Naive recursion directly implements the recurrence relation without storing intermediate results. This approach has simple logic but exponential time complexity O(2^(m+n)) due to redundant subproblem computation. Each call may trigger two recursive calls, creating an exponential tree of computation. This approach remains impractical for sequences longer than 20-30 elements.

function lcs_recursive(X, Y, m, n):
  if m == 0 or n == 0:
    return 0
  if X[m-1] == Y[n-1]:
    return 1 + lcs_recursive(X, Y, m-1, n-1)
  else:
    return max(lcs_recursive(X, Y, m-1, n), lcs_recursive(X, Y, m, n-1))

Memoized recursion adds a cache to store computed subproblems, converting exponential time to O(mn) while maintaining recursive structure. A hash table or 2D array stores results indexed by (i,j) pairs representing prefix lengths. Before computing each subproblem, check if the result exists in the cache. This top-down approach computes only the subproblems needed for the final answer, potentially skipping some table entries.

function lcs_memoized(X, Y, m, n, memo):
  if m == 0 or n == 0:
    return 0
  if memo[m][n] is not computed:
    if X[m-1] == Y[n-1]:
      memo[m][n] = 1 + lcs_memoized(X, Y, m-1, n-1, memo)
    else:
      memo[m][n] = max(lcs_memoized(X, Y, m-1, n, memo),
                       lcs_memoized(X, Y, m, n-1, memo))
  return memo[m][n]

Tabulation builds the solution bottom-up, filling a table iteratively from base cases to the final answer. This approach eliminates recursion overhead and allows space optimizations. The table fills row by row or column by column, ensuring each entry depends only on previously computed values. Tabulation guarantees O(mn) time with predictable memory access patterns, often running faster than memoization despite identical asymptotic complexity.

Space-optimized tabulation reduces memory from O(mn) to O(min(m,n)) by observing that computing row i only requires values from row i-1. Instead of maintaining the entire table, keep only two rows: the current and previous. Some implementations use a single array and update values carefully to avoid overwriting needed data. This optimization maintains O(mn) time while reducing space to O(n) for the shorter sequence.

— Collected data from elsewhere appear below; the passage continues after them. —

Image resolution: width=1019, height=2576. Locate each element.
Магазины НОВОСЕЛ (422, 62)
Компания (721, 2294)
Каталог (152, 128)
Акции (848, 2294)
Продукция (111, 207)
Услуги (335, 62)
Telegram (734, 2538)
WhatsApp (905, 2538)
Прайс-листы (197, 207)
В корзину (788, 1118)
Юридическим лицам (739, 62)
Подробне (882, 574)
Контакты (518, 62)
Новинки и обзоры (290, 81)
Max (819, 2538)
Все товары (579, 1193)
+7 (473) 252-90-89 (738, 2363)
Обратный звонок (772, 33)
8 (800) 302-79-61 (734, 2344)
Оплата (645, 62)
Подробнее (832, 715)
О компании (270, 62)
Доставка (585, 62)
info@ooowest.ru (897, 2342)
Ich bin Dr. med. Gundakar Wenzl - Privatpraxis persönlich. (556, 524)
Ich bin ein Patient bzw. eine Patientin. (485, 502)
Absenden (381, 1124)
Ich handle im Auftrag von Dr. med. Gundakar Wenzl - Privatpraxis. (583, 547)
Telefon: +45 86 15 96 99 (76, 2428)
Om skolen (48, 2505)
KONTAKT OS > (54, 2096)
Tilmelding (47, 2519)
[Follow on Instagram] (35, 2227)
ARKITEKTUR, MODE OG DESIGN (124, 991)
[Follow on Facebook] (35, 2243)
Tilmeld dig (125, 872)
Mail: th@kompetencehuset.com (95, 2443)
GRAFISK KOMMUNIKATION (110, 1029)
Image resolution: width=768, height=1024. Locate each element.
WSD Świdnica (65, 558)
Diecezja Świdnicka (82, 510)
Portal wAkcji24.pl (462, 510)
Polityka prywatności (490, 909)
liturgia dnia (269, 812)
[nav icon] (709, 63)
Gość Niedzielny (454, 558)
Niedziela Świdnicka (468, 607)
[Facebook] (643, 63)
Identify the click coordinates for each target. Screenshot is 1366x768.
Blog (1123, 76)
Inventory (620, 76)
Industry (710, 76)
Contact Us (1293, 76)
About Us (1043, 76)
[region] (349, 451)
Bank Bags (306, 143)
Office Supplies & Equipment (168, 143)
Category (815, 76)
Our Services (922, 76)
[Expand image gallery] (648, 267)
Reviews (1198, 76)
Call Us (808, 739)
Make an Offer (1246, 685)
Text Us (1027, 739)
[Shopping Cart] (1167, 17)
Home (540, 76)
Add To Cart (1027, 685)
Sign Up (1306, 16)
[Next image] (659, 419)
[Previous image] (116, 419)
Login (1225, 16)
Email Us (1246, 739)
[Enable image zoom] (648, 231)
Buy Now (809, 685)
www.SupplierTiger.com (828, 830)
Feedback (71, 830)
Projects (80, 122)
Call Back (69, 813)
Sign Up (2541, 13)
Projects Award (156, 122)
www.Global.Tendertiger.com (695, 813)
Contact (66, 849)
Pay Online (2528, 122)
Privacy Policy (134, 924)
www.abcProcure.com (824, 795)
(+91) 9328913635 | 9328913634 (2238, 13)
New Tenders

The choice between approaches depends on requirements. Memoization works better when many subproblems may remain unnecessary, such as when early termination conditions exist. Tabulation offers better performance for cases requiring most table entries, easier space optimization, and avoids stack overflow on large inputs. Space-optimized tabulation suits memory-constrained environments but complicates subsequence reconstruction, which requires the full table for backtracking.

Ruby Implementation

Ruby implementations of LCS leverage the language's expressive syntax for clear, maintainable code. The standard approach uses 2D arrays for tabulation with straightforward indexing.

def lcs_length(x, y)
  m, n = x.length, y.length
  dp = Array.new(m + 1) { Array.new(n + 1, 0) }
  
  (1..m).each do |i|
    (1..n).each do |j|
      if x[i - 1] == y[j - 1]
        dp[i][j] = dp[i - 1][j - 1] + 1
      else
        dp[i][j] = [dp[i - 1][j], dp[i][j - 1]].max
      end
    end
  end
  
  dp[m][n]
end

lcs_length("AGGTAB", "GXTXAYB")
# => 4

The implementation initializes a table with m+1 rows and n+1 columns, where row 0 and column 0 represent empty sequence comparisons with value 0. The nested iteration fills the table row by row, comparing characters using zero-based indexing (x[i-1] and y[j-1]) while table indices start from 1. This offset simplifies base case handling.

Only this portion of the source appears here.